The line with "At what coordinates should I click to accomplish: Open the" and each line following it, up to the final line of the data, should be set down exactly; pictures stay out.

(Collected data)
▼

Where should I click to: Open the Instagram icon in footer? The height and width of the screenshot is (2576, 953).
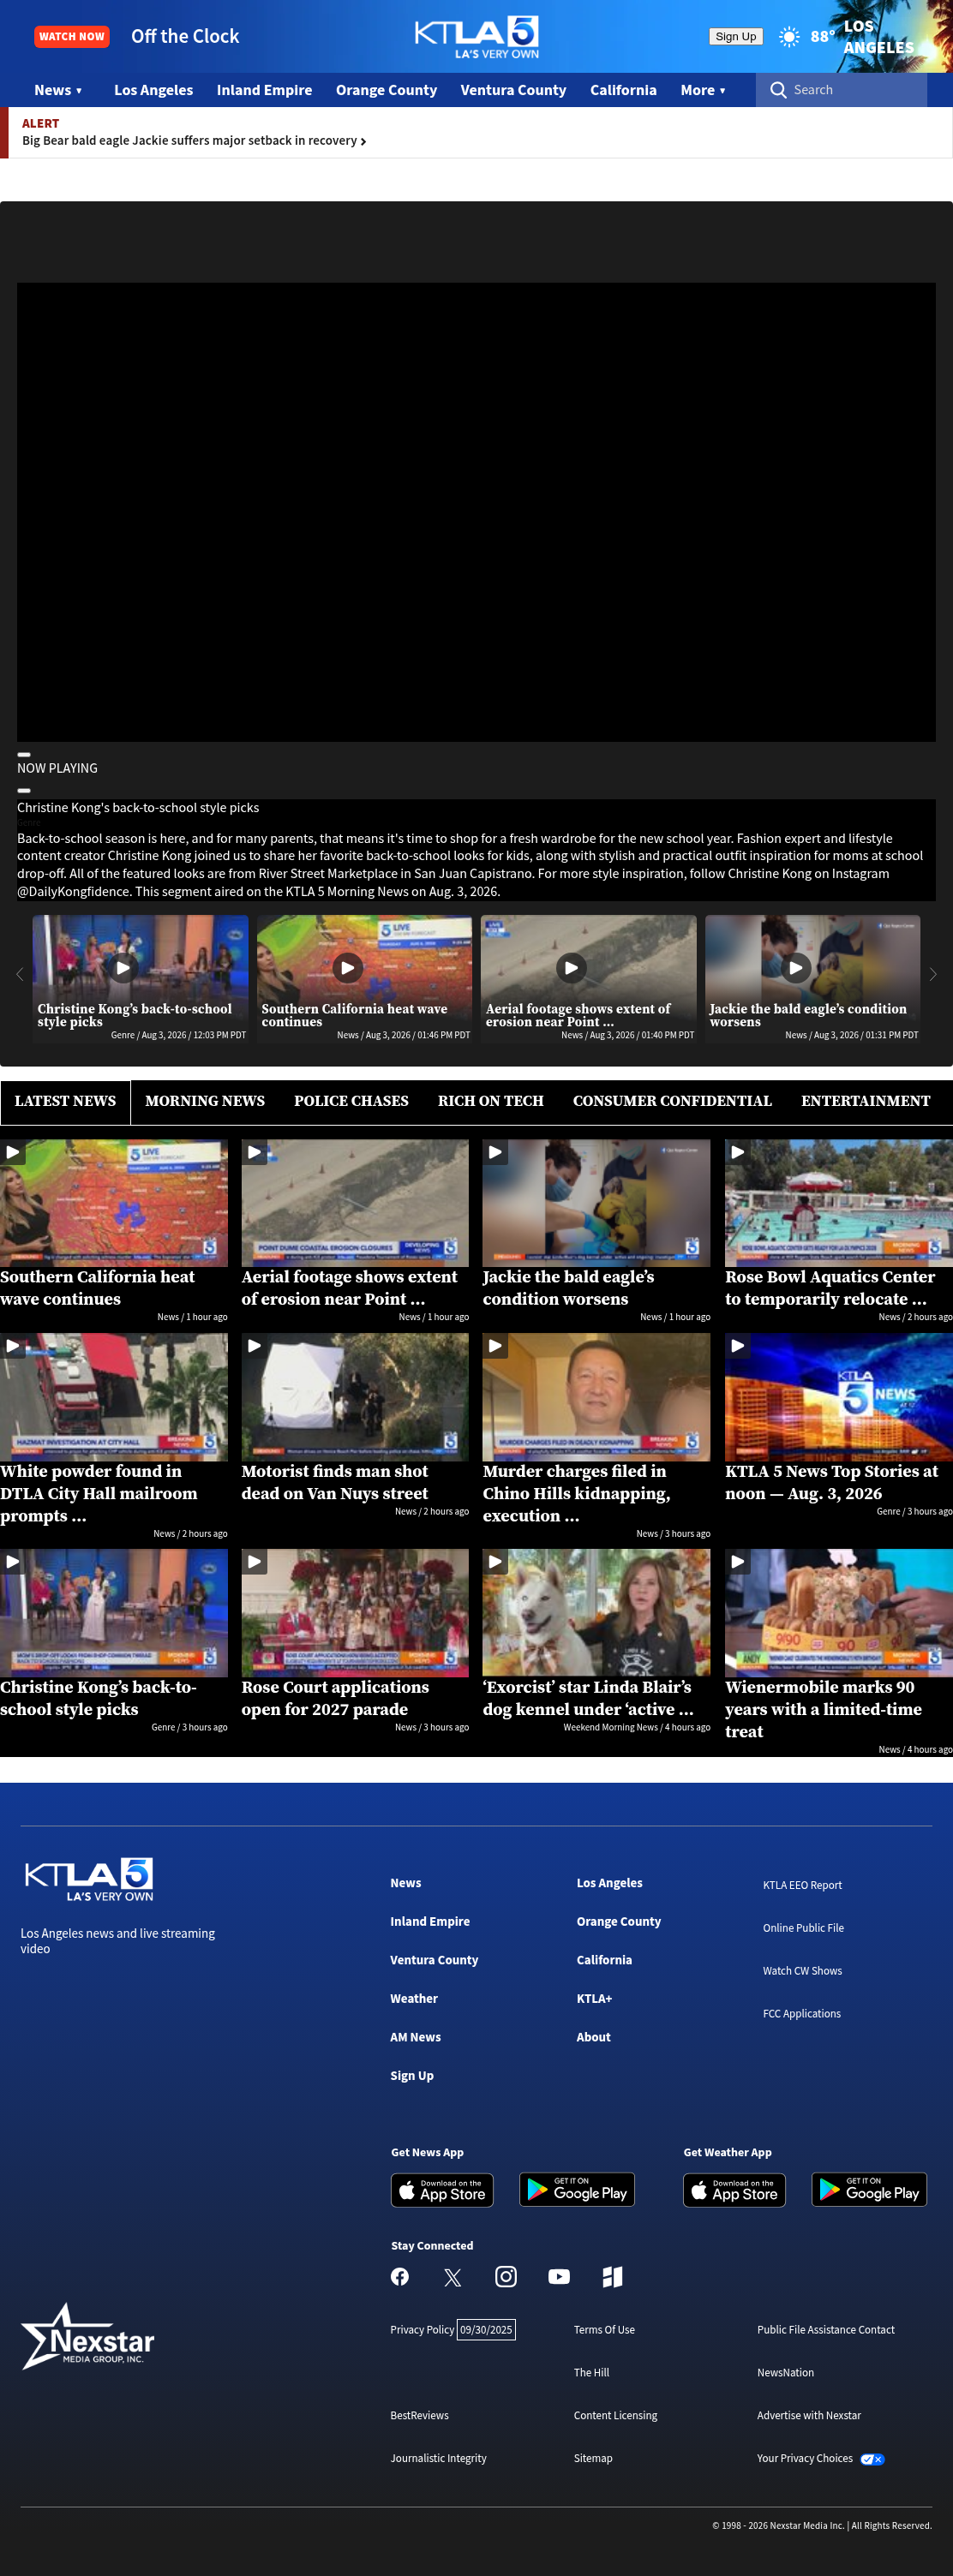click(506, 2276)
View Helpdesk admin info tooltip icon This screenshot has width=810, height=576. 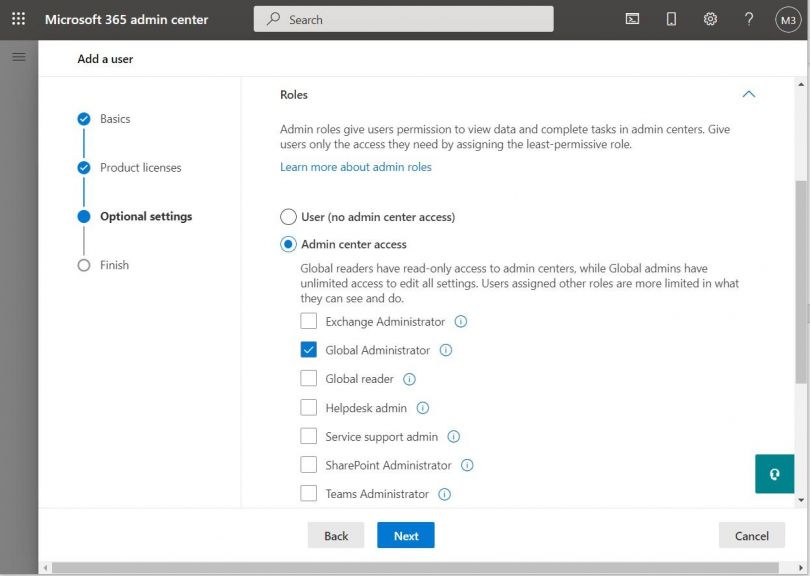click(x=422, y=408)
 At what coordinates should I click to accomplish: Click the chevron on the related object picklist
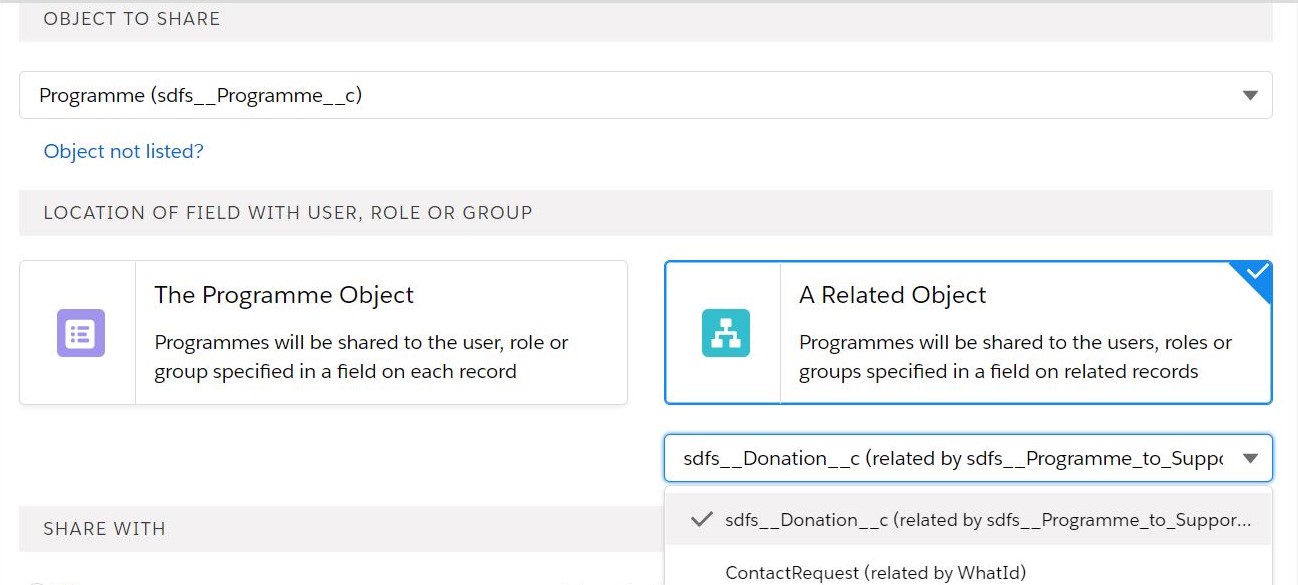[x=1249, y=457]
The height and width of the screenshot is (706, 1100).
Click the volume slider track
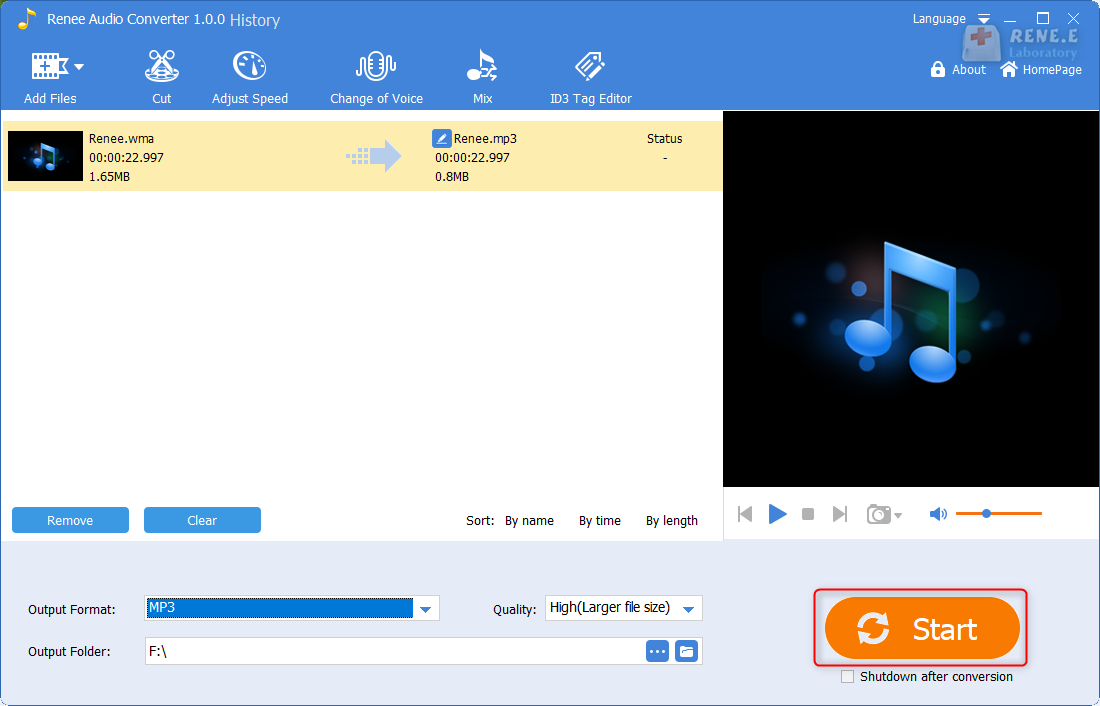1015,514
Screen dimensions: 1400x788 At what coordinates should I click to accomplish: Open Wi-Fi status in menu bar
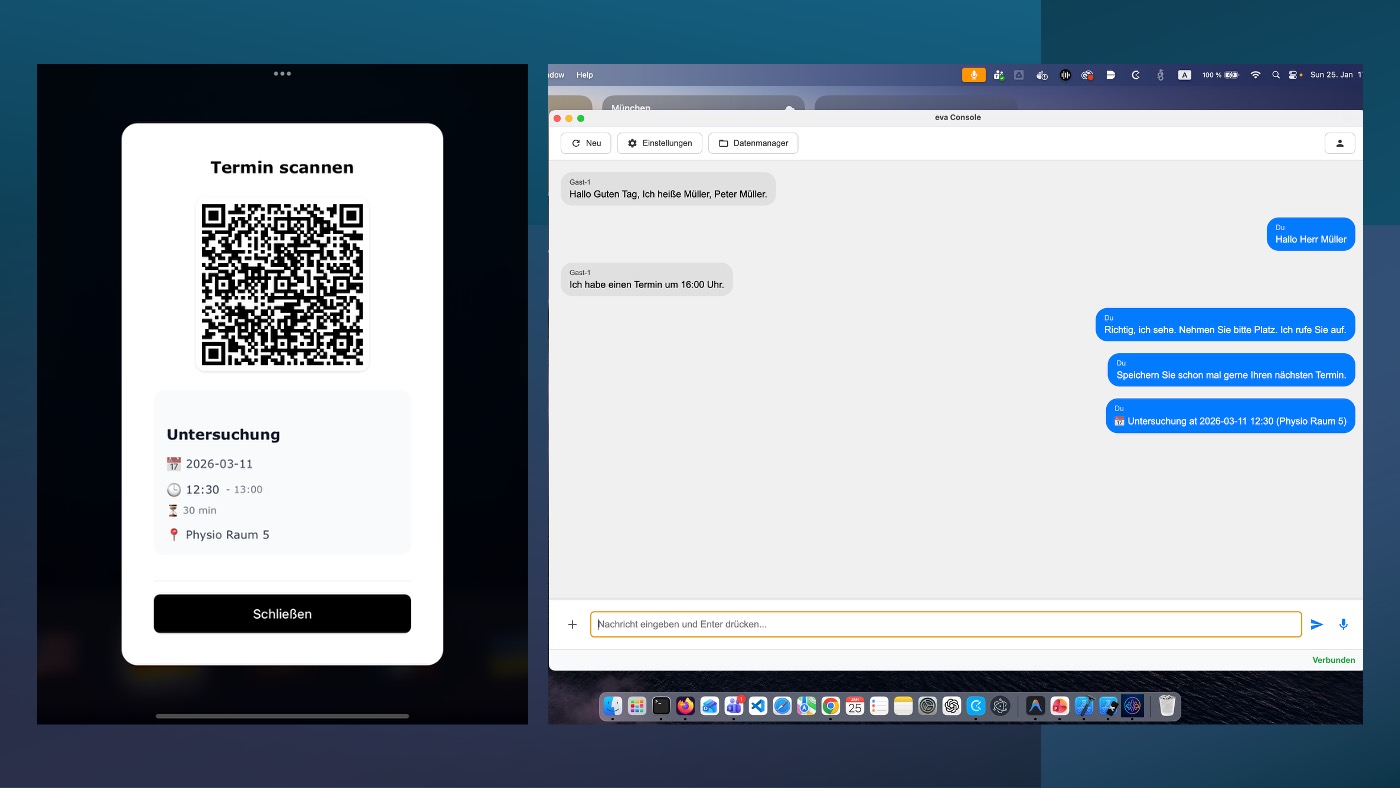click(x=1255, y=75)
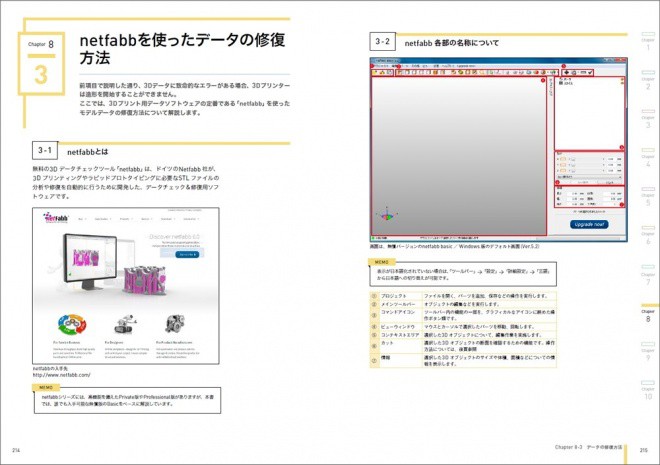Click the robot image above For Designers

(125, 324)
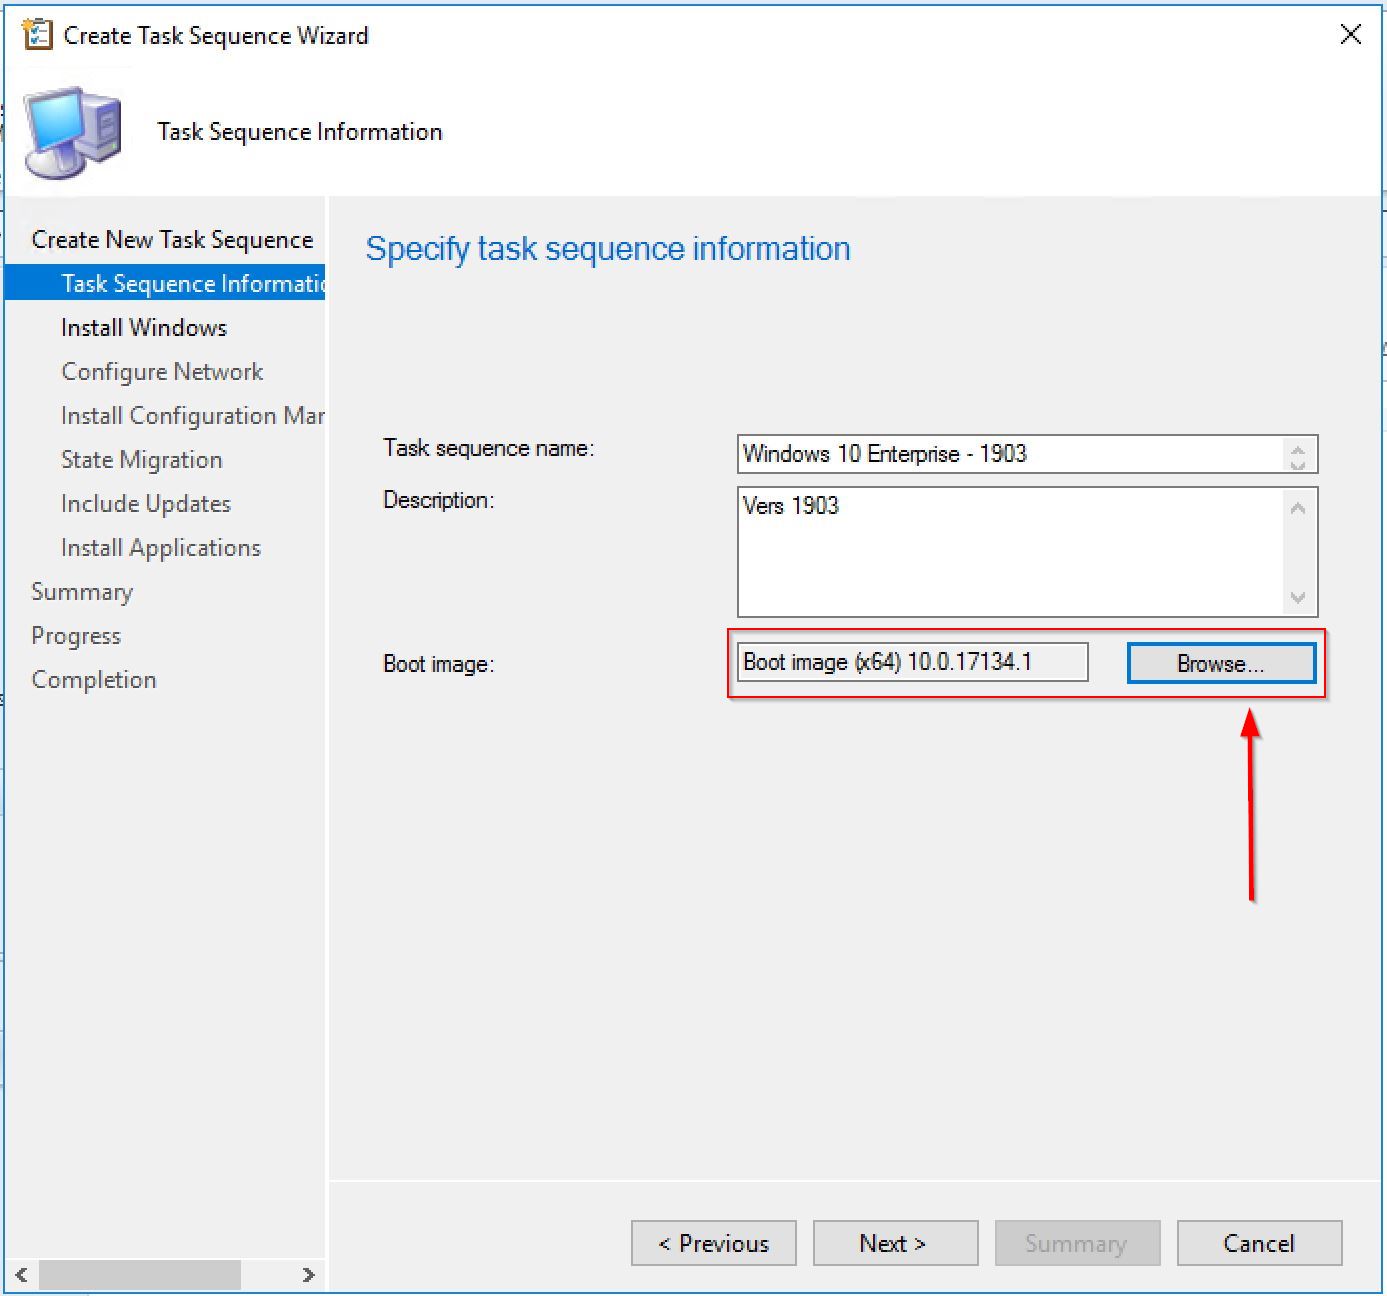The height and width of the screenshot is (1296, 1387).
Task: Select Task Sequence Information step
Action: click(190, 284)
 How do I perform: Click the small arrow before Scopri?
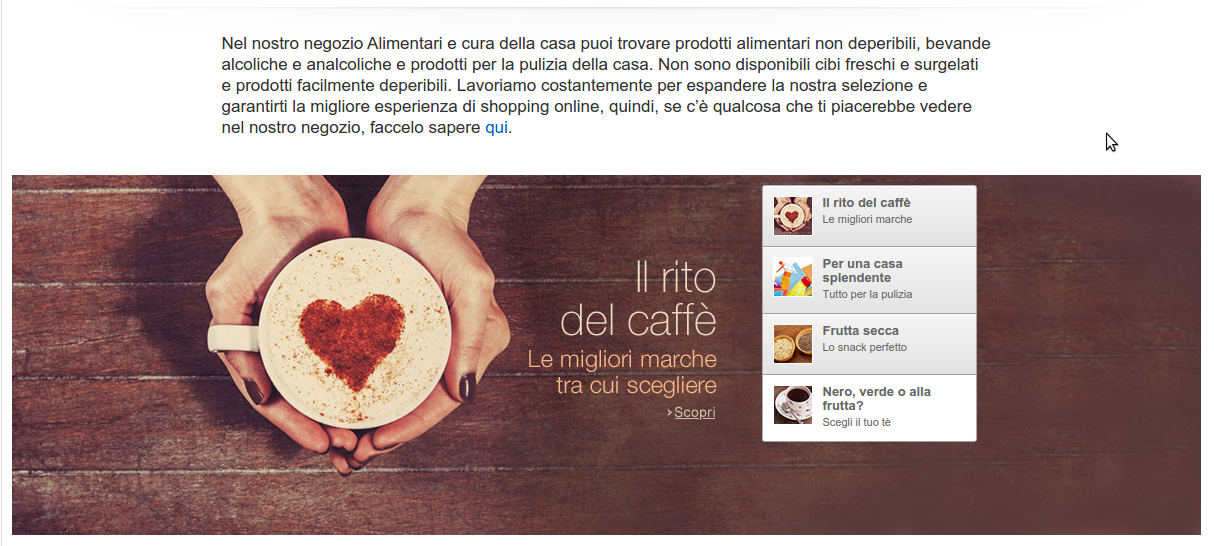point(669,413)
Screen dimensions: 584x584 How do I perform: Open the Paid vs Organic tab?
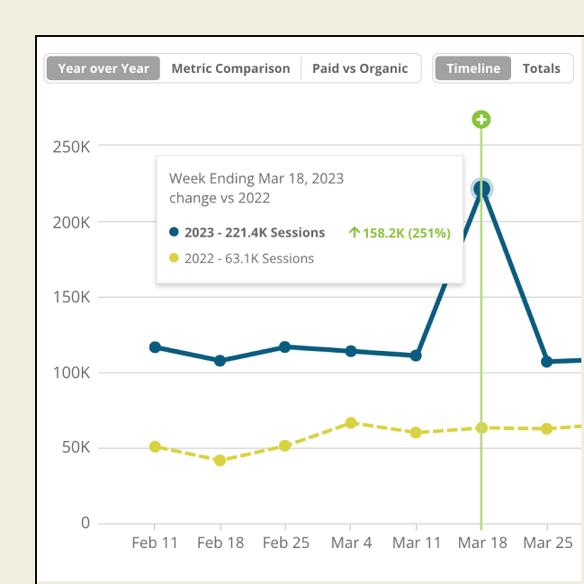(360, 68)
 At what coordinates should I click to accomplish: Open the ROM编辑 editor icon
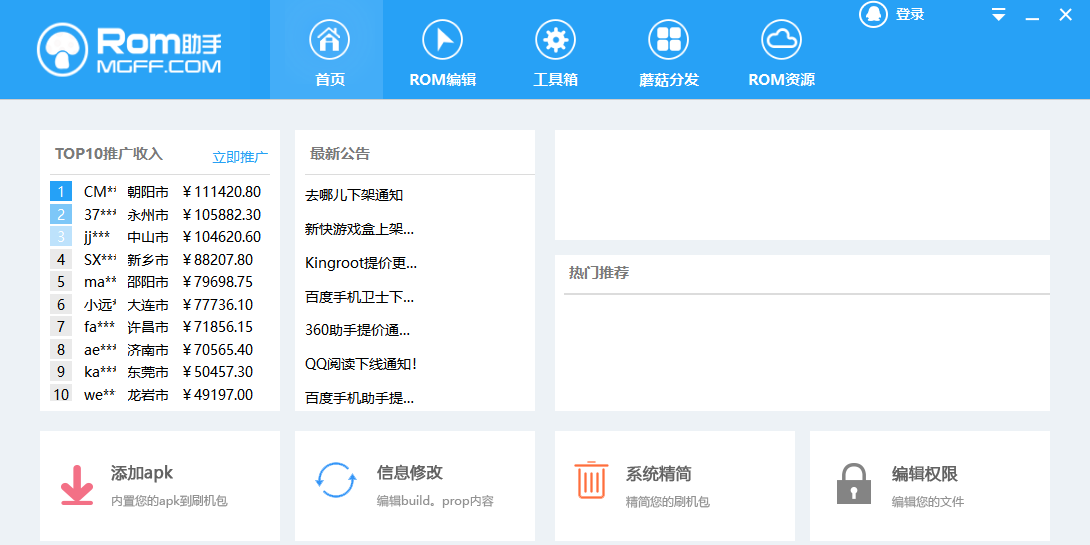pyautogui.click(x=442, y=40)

▲

### Answer for this exercise:
 At what coordinates should I click to accomplish: Open the ROM编辑 editor icon
pyautogui.click(x=442, y=40)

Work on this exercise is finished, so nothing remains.